■ WHAT IS BEING ASKED
Swap "element" for "item" in the listing, starting at its first line and ending at the line that contains "Looking at the image, I should click on (71, 444).", and leave everything else unchanged.

####################

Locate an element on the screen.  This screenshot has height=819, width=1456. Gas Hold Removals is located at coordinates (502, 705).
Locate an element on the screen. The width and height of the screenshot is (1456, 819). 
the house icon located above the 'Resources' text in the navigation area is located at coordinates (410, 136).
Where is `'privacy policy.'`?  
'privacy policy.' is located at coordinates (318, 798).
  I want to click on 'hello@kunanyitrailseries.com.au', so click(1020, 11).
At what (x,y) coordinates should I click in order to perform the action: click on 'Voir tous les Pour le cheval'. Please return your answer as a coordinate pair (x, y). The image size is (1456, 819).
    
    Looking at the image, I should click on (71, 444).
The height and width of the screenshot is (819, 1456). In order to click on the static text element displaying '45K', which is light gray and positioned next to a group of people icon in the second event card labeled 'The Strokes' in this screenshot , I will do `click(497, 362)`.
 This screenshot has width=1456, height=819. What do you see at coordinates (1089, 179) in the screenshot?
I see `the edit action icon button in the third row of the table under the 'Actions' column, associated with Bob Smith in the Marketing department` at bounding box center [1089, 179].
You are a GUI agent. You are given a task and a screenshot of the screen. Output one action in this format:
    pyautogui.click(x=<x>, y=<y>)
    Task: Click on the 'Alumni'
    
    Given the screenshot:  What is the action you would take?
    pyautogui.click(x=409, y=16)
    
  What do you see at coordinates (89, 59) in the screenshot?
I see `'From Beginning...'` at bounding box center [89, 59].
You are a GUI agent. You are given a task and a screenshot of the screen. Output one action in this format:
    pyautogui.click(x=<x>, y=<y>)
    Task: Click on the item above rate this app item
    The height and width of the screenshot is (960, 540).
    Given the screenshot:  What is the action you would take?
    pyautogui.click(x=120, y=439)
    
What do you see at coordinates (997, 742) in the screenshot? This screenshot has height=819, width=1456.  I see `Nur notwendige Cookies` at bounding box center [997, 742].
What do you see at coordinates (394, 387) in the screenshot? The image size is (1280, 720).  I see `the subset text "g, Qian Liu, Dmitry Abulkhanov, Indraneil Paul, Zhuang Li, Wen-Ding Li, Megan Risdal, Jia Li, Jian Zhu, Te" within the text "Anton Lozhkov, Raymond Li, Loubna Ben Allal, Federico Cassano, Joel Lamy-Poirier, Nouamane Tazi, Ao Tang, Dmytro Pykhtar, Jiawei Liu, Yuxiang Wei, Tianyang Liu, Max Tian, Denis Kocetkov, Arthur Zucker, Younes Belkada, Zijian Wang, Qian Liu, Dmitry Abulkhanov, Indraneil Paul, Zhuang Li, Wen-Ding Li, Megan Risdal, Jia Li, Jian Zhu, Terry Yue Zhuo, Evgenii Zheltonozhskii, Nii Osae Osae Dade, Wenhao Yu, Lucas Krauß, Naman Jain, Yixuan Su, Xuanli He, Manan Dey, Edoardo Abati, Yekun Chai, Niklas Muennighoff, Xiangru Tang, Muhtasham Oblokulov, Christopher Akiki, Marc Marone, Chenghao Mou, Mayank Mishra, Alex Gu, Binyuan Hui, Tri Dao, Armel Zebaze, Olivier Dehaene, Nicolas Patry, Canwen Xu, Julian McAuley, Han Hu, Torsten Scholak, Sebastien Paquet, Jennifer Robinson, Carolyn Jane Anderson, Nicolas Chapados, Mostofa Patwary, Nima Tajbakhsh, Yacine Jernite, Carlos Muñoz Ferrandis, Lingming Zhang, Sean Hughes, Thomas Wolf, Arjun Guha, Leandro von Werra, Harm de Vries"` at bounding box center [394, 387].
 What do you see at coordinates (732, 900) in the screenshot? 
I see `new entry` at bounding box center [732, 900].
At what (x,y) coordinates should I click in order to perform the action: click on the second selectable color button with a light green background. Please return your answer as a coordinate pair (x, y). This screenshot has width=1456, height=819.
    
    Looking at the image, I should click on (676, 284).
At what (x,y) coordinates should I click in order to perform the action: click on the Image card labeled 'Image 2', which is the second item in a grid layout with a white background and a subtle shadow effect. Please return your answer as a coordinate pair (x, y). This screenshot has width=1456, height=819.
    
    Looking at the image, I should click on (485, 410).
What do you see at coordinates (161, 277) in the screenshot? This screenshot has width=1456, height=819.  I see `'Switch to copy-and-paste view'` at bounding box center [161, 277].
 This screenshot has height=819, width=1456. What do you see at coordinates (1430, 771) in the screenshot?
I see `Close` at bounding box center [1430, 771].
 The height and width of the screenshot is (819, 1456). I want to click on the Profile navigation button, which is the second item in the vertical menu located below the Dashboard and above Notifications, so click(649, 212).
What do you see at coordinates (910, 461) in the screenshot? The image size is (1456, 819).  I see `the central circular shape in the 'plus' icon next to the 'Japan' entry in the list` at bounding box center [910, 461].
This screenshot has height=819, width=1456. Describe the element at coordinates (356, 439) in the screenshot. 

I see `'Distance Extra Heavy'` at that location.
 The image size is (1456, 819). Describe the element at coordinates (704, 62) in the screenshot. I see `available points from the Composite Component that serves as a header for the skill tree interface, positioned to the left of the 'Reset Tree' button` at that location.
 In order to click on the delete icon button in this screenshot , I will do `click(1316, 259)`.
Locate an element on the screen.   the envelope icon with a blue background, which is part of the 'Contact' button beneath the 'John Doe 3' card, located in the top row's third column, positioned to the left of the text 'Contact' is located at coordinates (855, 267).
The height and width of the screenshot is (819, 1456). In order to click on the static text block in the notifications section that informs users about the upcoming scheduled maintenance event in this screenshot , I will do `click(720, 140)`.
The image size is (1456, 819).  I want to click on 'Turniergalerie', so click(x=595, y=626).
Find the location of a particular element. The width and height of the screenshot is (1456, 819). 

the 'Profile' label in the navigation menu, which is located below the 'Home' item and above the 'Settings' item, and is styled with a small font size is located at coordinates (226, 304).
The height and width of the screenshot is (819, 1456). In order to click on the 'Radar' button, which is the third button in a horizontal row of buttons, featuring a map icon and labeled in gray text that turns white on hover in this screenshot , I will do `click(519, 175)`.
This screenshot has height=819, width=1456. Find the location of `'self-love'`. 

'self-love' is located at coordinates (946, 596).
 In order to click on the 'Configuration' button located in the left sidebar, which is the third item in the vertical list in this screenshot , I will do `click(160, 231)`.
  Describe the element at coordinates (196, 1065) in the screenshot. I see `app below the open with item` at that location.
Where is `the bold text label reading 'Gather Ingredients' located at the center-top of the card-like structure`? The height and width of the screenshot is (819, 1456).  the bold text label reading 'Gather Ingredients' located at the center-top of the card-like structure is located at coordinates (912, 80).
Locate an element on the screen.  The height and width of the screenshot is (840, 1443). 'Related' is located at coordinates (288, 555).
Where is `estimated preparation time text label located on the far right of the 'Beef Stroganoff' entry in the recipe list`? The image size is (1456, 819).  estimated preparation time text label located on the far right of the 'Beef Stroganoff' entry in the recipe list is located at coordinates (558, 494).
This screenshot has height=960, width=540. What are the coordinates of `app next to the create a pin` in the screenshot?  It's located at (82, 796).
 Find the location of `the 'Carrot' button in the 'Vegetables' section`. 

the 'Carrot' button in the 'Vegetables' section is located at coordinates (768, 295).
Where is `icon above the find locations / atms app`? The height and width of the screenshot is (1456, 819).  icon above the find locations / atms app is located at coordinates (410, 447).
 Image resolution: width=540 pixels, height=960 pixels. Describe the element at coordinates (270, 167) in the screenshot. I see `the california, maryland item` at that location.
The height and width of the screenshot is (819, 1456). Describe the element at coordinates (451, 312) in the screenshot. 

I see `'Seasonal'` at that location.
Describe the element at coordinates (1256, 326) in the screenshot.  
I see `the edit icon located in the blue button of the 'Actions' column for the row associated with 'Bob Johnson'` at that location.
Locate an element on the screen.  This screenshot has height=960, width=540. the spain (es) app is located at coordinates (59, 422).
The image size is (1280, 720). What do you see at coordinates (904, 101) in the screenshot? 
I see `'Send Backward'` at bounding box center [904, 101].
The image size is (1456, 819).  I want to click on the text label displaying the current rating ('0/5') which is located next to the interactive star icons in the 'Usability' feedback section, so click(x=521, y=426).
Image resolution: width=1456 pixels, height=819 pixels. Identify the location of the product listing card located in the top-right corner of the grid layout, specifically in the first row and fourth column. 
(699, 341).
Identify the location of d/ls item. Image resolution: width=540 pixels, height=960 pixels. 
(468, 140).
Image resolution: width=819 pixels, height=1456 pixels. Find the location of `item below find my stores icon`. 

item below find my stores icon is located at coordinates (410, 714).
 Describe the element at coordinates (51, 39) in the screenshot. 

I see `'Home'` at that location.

####################

■ TASK SOLUTION
Locate an item on the screen.  This screenshot has height=819, width=1456. Gas Hold Removals is located at coordinates (502, 705).
Locate an item on the screen. The width and height of the screenshot is (1456, 819). 
the house icon located above the 'Resources' text in the navigation area is located at coordinates (410, 136).
Where is `'privacy policy.'`?  
'privacy policy.' is located at coordinates (318, 798).
  I want to click on 'hello@kunanyitrailseries.com.au', so click(1020, 11).
At what (x,y) coordinates should I click in order to perform the action: click on 'Voir tous les Pour le cheval'. Please return your answer as a coordinate pair (x, y). The image size is (1456, 819).
    
    Looking at the image, I should click on (71, 444).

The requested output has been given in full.